Navigation>>九州沖縄農業研究センター >> 研究成果情報 >> 平成17年度目次

露地秋播きホウレンソウ栽培における硝酸イオン低減のための土壌診断


[要約]
露地冬出しホウレンソウ栽培において、最終追肥の省略により収穫物中の硝酸イオン濃度の低減が可能である。目標収量10a当たり2tを確保するための最終追肥省略の判断は土壌中の硝酸態窒素含量5mg/100gによって行う。なお、土壌診断は硝酸態窒素含量早見表を用いることにより簡易に行うことができる。

[キーワード]
ホウレンソウ、硝酸イオン、土壌、土壌診断

[担当]
福岡農総試・土壌・環境部・施肥高度化チーム

[代表連絡先]電話092-924-2939	
[区分]九州沖縄農業・生産環境	
[分類]技術・参考	

[背景・ねらい]
飲料水や食品に含まれる硝酸イオンの過剰摂取による健康被害が危惧されている。特に、過剰施肥による葉菜類中での硝酸イオン集積が指摘されている。消費者に対して、安全な農産物を供給するために、これを回避するには土壌中の硝酸態窒素の含量を診断して、これに基づき、施肥を省略すること、不足しているときにのみ施肥を行うことが挙げられる。そこで、露地冬出しホウレンソウ栽培において収穫物中の硝酸イオン集積に最も深く関与していると考えられる最終追肥の省略の目安となる土壌診断の指標値を明らかにし、硝酸イオン濃度の低減に資する。

[成果の内容・特徴]
  1. ホウレンソウ中の硝酸イオン濃度は最終追肥の省略によって低減できる。土壌中の硝酸態窒素含量5mg/100g以上のとき、最終追肥を省略しても、収量が目標水準である10a当たり2tは確保できる(表1)。

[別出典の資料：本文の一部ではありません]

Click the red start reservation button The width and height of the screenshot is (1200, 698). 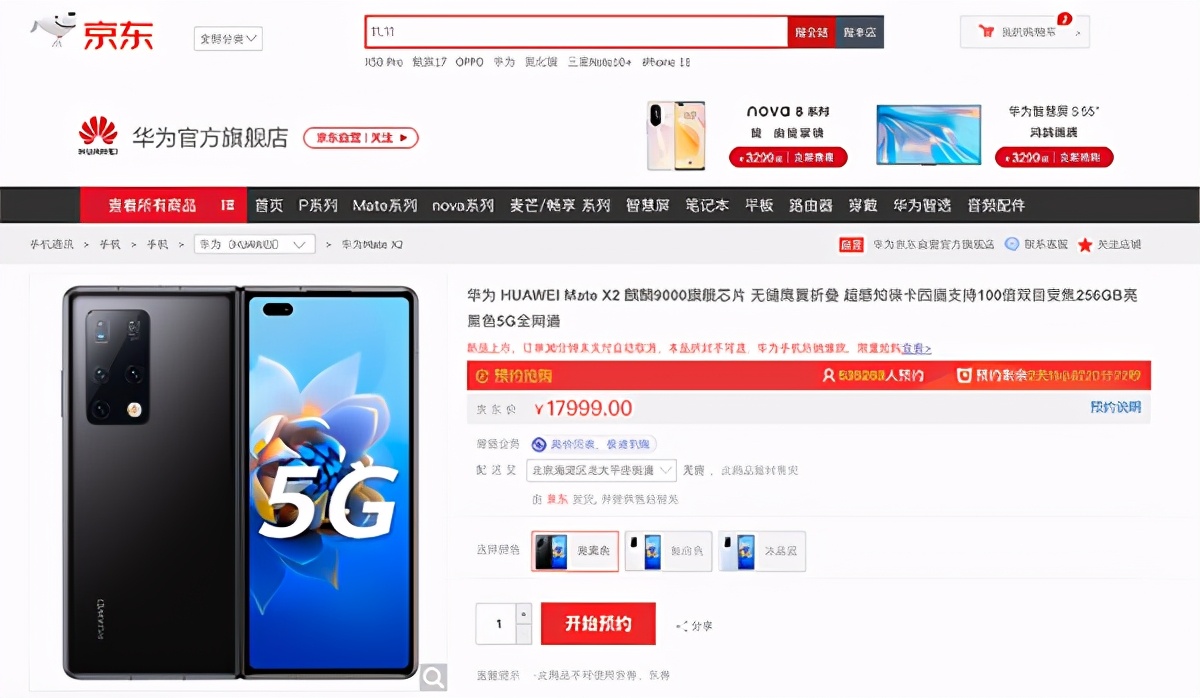pos(598,624)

  2. 土壌診断は未風乾土に2倍量の蒸留水を加えて抽出、ろ過した後のろ液について硝酸イオン試験紙と小型反射式光度計を用いて行う(図1)。

  3. 土壌診断の際には、水分補正を行うために含水率を測定する必要があるが、露地ホウレンソウ栽培期間中の土壌の含水率は、16〜26%の範囲に大半がおさまるため、早見表を用いることにより含水率を把握することは不要である。土壌中の硝酸態窒素含量5mg/100gに対応する小型反射式光度計での硝酸イオン濃度の測定値は、70〜86である(図2表2)。

[成果の活用面・留意点]
  1. 土壌の採取位置は条間中央部の表層から10cmのところとする。

  2. 図2は砂壌土での調査結果である。

  3. 硝酸イオン低減化の指導のための資料として活用できる。

  4. ヨーロッパにおけるホウレンソウの硝酸イオン濃度規制値は3,000mg/kgである。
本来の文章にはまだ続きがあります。